▶ _SET TASK_: Output each of the entries below verbatim, line for line, without altering anything.

━━━━━ SUPPLIED DATA

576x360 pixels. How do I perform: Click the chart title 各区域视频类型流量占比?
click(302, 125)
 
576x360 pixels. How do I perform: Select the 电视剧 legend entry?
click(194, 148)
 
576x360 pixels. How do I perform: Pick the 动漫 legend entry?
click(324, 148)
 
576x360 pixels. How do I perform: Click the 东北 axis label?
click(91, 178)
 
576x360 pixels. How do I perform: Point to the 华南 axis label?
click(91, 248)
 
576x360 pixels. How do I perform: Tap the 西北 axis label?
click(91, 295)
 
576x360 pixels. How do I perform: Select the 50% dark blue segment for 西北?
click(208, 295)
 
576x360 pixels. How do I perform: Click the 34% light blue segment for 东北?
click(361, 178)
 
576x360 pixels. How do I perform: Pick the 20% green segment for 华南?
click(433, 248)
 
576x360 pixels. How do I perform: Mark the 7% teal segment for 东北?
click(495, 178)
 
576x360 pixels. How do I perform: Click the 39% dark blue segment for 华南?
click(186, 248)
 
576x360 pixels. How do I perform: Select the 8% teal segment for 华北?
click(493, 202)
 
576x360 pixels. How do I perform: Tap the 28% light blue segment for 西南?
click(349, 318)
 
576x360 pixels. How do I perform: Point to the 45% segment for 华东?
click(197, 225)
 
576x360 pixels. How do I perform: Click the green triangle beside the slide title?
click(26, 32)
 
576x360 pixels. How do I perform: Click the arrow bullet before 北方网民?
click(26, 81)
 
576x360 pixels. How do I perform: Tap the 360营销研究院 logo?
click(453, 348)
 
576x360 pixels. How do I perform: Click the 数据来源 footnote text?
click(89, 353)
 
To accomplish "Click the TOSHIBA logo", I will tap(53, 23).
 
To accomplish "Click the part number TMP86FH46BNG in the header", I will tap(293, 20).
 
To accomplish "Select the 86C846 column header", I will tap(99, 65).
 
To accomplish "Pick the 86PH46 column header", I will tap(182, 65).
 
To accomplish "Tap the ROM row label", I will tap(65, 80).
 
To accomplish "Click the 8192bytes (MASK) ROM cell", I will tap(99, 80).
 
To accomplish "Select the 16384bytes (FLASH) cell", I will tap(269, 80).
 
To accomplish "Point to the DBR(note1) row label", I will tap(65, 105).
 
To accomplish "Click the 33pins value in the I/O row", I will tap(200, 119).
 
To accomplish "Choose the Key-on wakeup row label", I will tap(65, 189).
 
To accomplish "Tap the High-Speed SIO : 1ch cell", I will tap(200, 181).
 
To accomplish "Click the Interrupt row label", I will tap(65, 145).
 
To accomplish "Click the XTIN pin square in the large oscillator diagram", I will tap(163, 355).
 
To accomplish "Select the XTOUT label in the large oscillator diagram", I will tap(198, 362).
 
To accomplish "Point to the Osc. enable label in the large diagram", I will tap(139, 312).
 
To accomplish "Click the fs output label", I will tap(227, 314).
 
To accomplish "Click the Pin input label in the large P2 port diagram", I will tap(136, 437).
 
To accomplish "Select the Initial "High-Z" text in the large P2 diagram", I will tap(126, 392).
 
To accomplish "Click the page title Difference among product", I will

━━━━━━━━━━

▶ _COMPLETED EXERCISE_:
576x360 pixels. How do I perform: Click the chart title 各区域视频类型流量占比?
click(302, 125)
 
576x360 pixels. How do I perform: Select the 电视剧 legend entry?
click(194, 148)
 
576x360 pixels. How do I perform: Pick the 动漫 legend entry?
click(324, 148)
 
576x360 pixels. How do I perform: Click the 东北 axis label?
click(91, 178)
 
576x360 pixels. How do I perform: Point to the 华南 axis label?
click(91, 248)
 
576x360 pixels. How do I perform: Tap the 西北 axis label?
click(91, 295)
 
576x360 pixels. How do I perform: Select the 50% dark blue segment for 西北?
click(208, 295)
 
576x360 pixels. How do I perform: Click the 34% light blue segment for 东北?
click(361, 178)
 
576x360 pixels. How do I perform: Pick the 20% green segment for 华南?
click(433, 248)
 
576x360 pixels. How do I perform: Mark the 7% teal segment for 东北?
click(495, 178)
 
576x360 pixels. How do I perform: Click the 39% dark blue segment for 华南?
click(186, 248)
 
576x360 pixels. How do I perform: Select the 8% teal segment for 华北?
click(493, 202)
 
576x360 pixels. How do I perform: Tap the 28% light blue segment for 西南?
click(349, 318)
 
576x360 pixels. How do I perform: Point to the 45% segment for 华东?
click(197, 225)
 
576x360 pixels. How do I perform: Click the green triangle beside the slide title?
click(26, 32)
 
576x360 pixels. How do I perform: Click the arrow bullet before 北方网民?
click(26, 81)
 
576x360 pixels. How do I perform: Tap the 360营销研究院 logo?
click(453, 348)
 
576x360 pixels. How do I perform: Click the 数据来源 footnote text?
click(89, 353)
 
To accomplish "Click the TOSHIBA logo", I will tap(53, 23).
 
To accomplish "Click the part number TMP86FH46BNG in the header", I will tap(293, 20).
 
To accomplish "Select the 86C846 column header", I will tap(99, 65).
 
To accomplish "Pick the 86PH46 column header", I will tap(182, 65).
 
To accomplish "Tap the ROM row label", I will tap(65, 80).
 
To accomplish "Click the 8192bytes (MASK) ROM cell", I will tap(99, 80).
 
To accomplish "Select the 16384bytes (FLASH) cell", I will tap(269, 80).
 
To accomplish "Point to the DBR(note1) row label", I will tap(65, 105).
 
To accomplish "Click the 33pins value in the I/O row", I will tap(200, 119).
 
To accomplish "Choose the Key-on wakeup row label", I will tap(65, 189).
 
To accomplish "Tap the High-Speed SIO : 1ch cell", I will tap(200, 181).
 
To accomplish "Click the Interrupt row label", I will tap(65, 145).
 
To accomplish "Click the XTIN pin square in the large oscillator diagram", I will tap(163, 355).
 
To accomplish "Select the XTOUT label in the large oscillator diagram", I will tap(198, 362).
 
To accomplish "Point to the Osc. enable label in the large diagram", I will tap(139, 312).
 
To accomplish "Click the fs output label", I will tap(227, 314).
 
To accomplish "Click the Pin input label in the large P2 port diagram", I will tap(136, 437).
 
To accomplish "Select the Initial "High-Z" text in the large P2 diagram", I will tap(126, 392).
 
To accomplish "Click the page title Difference among product", I will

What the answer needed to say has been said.